Extracted text below:

Skillv1.0.0

ClawScan security

onboarding-cro · ClawHub's context-aware review of the artifact, metadata, and declared behavior.

Scanner verdict

BenignMar 11, 2026, 3:24 PM

Verdict: benign
Confidence: high
Model: gpt-5-mini
Summary: The skill's files and runtime instructions match its stated purpose (onboarding/CRO); it includes a harmless local funnel analyzer and requests no credentials or installs.
Guidance: This skill appears coherent and low-risk, but before installing: (1) review any .claude/product-marketing-context.md or other workspace files the agent might read to ensure they don't contain sensitive secrets, (2) if you plan to run the included Python script, inspect it (it's short and benign) and run it on local sample data first, and (3) if you don't want the agent to read workspace context files, remove or redact them or avoid invoking the skill. If you want higher assurance, run the script in a sandboxed environment with non-sensitive JSON input.

End of Extracted text.

Exercise brief ->
Can you rewrite the scan report starting at "Scanner verdict" and ending at "credentials or installs.", changing "Confidence" to "Certainty"?

Entries provided below:

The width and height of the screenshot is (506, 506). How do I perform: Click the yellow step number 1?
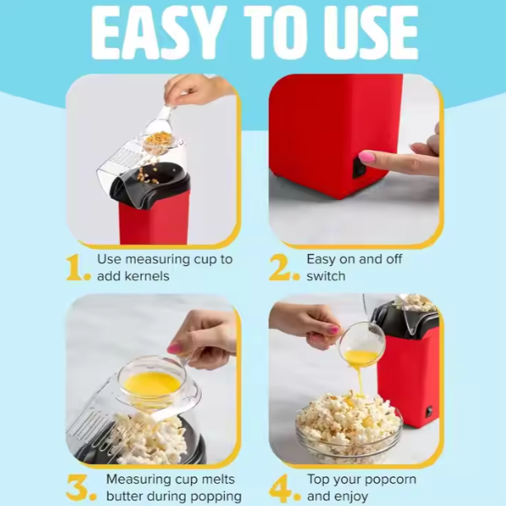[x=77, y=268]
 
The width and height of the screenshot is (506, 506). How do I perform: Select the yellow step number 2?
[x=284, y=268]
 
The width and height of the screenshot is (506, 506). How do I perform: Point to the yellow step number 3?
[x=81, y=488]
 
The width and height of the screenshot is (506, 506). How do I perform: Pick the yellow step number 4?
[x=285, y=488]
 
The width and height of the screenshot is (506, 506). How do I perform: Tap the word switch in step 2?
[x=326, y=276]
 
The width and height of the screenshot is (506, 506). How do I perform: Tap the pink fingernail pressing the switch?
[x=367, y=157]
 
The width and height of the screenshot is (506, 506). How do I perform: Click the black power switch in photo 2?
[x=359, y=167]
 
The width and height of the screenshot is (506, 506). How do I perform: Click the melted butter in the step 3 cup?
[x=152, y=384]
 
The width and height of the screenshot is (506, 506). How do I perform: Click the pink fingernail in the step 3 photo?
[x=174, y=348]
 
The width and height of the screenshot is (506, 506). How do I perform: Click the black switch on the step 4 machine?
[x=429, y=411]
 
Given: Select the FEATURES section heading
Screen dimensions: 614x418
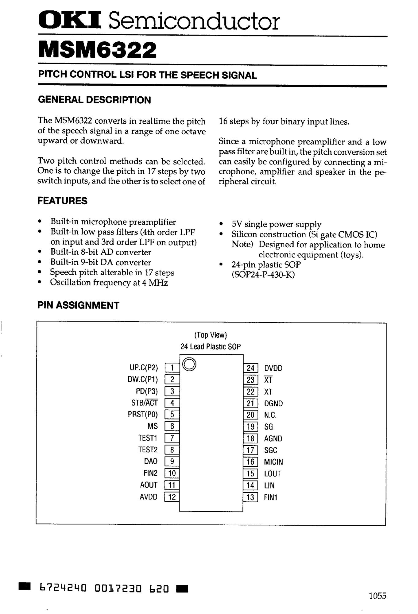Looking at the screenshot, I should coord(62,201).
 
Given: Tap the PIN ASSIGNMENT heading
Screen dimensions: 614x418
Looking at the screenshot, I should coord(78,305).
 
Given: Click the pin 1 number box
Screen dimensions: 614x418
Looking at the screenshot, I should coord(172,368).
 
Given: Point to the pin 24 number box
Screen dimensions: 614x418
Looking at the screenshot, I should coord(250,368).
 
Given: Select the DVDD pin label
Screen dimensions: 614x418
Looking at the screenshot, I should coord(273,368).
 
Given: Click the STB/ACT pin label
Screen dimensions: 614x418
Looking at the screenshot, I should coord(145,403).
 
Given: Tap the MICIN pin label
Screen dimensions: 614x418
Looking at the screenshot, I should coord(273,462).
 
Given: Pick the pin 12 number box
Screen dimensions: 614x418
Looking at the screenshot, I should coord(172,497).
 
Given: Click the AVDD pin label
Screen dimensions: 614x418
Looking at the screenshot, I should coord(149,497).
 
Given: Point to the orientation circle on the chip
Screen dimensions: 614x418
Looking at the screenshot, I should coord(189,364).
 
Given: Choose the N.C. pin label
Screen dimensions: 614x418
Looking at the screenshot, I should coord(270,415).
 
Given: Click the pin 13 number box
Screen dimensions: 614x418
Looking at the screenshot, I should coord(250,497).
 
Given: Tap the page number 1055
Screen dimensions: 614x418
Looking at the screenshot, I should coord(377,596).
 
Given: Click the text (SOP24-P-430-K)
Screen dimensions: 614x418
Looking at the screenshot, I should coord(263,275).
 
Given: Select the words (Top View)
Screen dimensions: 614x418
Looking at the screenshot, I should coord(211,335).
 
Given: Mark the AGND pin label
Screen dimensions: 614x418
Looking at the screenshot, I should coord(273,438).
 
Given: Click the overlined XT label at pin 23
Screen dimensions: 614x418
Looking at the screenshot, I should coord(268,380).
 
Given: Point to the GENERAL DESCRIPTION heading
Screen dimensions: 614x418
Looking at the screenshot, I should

End of Entries provided.
Entries provided below:

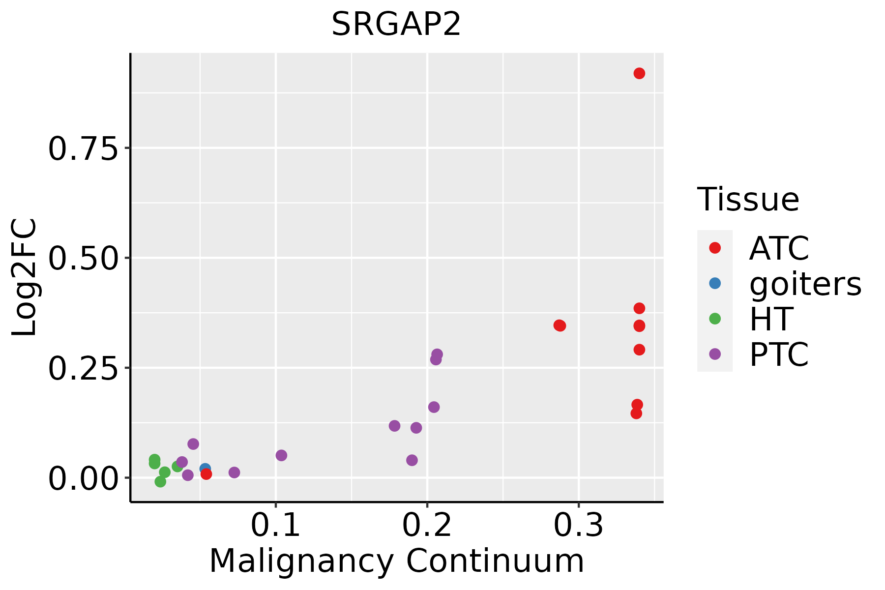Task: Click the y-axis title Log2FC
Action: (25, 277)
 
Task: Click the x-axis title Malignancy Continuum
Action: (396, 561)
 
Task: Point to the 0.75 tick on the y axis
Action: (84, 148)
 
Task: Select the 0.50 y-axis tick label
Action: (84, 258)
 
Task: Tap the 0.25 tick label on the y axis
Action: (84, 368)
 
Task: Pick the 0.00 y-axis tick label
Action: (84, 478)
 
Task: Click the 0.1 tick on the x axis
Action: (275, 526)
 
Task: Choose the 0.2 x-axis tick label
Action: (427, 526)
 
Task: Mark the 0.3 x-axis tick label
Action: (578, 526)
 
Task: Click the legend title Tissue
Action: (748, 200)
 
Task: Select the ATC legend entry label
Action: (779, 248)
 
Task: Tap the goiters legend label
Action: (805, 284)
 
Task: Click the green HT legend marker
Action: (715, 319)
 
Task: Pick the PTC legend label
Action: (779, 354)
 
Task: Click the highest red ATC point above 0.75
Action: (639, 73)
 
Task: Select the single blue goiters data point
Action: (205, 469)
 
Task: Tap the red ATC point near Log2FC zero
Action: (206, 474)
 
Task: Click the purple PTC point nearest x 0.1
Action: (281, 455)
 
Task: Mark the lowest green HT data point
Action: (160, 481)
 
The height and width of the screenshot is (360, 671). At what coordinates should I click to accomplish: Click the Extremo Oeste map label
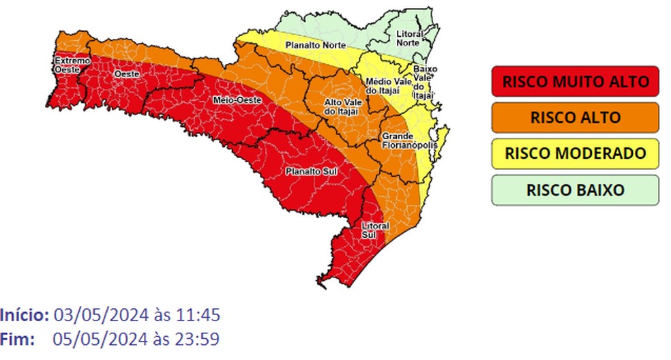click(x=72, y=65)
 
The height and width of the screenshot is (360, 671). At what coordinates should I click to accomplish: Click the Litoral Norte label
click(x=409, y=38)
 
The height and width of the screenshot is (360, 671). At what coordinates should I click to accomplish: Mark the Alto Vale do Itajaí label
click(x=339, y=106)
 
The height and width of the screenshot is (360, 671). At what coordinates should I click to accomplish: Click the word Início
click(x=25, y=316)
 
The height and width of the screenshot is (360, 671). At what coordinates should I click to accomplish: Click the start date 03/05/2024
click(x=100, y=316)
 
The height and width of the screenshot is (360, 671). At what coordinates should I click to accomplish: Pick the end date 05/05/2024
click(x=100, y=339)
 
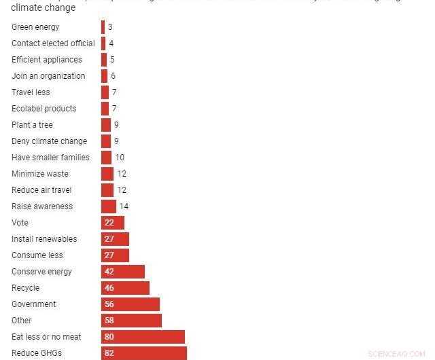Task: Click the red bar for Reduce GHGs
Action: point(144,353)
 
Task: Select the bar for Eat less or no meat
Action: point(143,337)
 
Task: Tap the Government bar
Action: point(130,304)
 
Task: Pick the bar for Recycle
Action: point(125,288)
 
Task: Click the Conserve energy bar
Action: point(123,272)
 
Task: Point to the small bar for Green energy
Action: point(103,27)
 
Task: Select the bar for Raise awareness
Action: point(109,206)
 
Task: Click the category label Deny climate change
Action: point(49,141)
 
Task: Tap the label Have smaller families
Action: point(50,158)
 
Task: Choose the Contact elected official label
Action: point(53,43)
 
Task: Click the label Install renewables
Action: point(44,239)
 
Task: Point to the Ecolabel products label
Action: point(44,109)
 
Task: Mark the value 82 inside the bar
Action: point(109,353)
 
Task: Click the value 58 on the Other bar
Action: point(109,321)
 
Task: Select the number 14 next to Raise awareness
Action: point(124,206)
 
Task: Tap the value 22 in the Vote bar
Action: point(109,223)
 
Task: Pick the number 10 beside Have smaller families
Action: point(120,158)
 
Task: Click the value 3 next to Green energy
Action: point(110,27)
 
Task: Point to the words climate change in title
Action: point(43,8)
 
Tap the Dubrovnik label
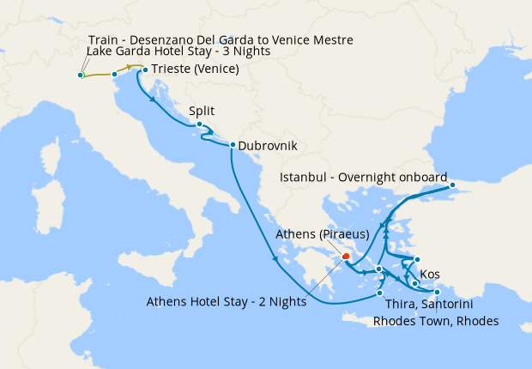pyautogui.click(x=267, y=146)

End of Entries provided.
Entries provided below:

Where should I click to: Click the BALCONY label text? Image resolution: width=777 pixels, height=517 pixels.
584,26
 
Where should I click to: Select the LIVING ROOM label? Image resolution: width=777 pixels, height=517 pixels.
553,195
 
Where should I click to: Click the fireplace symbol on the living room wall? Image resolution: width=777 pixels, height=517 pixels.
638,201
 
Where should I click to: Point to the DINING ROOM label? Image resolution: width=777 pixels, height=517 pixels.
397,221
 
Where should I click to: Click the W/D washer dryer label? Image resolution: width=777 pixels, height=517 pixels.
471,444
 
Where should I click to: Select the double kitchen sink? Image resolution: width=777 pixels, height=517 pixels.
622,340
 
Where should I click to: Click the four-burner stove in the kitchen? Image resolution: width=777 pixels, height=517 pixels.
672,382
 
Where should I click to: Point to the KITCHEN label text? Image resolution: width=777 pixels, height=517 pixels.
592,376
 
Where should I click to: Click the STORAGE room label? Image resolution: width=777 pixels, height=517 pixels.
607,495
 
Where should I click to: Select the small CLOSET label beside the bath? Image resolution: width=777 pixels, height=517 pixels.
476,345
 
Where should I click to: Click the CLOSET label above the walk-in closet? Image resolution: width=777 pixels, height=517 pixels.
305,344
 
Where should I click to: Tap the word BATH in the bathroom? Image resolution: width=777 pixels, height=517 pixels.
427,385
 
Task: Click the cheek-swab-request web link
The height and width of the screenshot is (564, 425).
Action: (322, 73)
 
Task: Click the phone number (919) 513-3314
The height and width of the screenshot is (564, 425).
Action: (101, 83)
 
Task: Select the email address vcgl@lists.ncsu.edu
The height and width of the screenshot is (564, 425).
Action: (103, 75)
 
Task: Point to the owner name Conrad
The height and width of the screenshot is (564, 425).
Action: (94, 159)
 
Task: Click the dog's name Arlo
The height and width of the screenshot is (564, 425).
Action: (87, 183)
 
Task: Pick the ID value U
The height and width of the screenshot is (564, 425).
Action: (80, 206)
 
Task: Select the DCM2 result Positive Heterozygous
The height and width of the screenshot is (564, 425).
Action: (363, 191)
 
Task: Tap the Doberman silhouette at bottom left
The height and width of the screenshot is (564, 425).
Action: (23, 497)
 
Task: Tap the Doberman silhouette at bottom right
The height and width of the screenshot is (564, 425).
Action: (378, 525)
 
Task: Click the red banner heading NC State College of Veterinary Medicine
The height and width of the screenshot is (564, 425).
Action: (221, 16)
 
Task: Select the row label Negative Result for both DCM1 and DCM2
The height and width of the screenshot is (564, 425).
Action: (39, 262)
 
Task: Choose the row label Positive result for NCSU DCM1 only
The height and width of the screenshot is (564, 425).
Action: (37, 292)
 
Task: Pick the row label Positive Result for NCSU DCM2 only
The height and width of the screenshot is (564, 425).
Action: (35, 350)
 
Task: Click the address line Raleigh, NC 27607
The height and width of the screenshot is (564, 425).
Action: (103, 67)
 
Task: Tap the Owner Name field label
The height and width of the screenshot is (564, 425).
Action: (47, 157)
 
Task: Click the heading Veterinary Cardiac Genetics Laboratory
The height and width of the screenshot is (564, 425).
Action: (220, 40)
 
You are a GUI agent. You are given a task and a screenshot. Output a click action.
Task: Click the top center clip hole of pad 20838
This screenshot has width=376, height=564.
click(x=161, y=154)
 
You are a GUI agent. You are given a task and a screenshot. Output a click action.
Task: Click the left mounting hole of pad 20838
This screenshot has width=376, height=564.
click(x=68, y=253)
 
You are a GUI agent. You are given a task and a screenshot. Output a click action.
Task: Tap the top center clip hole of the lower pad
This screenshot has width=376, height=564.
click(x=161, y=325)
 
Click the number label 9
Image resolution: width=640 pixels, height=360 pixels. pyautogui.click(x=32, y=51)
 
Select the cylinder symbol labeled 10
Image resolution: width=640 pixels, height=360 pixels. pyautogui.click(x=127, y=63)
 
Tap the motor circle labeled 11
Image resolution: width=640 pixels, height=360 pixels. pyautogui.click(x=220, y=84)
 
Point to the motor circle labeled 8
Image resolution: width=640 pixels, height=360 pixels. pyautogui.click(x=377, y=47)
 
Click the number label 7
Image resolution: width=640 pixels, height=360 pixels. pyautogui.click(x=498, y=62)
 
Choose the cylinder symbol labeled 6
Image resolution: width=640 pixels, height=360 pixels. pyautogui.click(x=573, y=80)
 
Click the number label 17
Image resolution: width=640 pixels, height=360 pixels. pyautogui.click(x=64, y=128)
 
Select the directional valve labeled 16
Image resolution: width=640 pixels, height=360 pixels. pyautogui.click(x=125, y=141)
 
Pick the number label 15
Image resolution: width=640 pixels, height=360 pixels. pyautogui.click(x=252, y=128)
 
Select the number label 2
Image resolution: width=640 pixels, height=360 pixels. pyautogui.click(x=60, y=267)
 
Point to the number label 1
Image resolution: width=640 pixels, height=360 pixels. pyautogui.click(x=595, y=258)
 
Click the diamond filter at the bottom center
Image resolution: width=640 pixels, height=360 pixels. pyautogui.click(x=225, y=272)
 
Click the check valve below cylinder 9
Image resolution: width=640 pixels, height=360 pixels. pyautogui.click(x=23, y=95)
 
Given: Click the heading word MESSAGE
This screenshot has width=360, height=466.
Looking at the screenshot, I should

End of Entries provided.

Task result ->
Scanner verdict

BenignMar 11, 2026, 3:24 PM

Verdict: benign
Certainty: high
Model: gpt-5-mini
Summary: The skill's files and runtime instructions match its stated purpose (onboarding/CRO); it includes a harmless local funnel analyzer and requests no credentials or installs.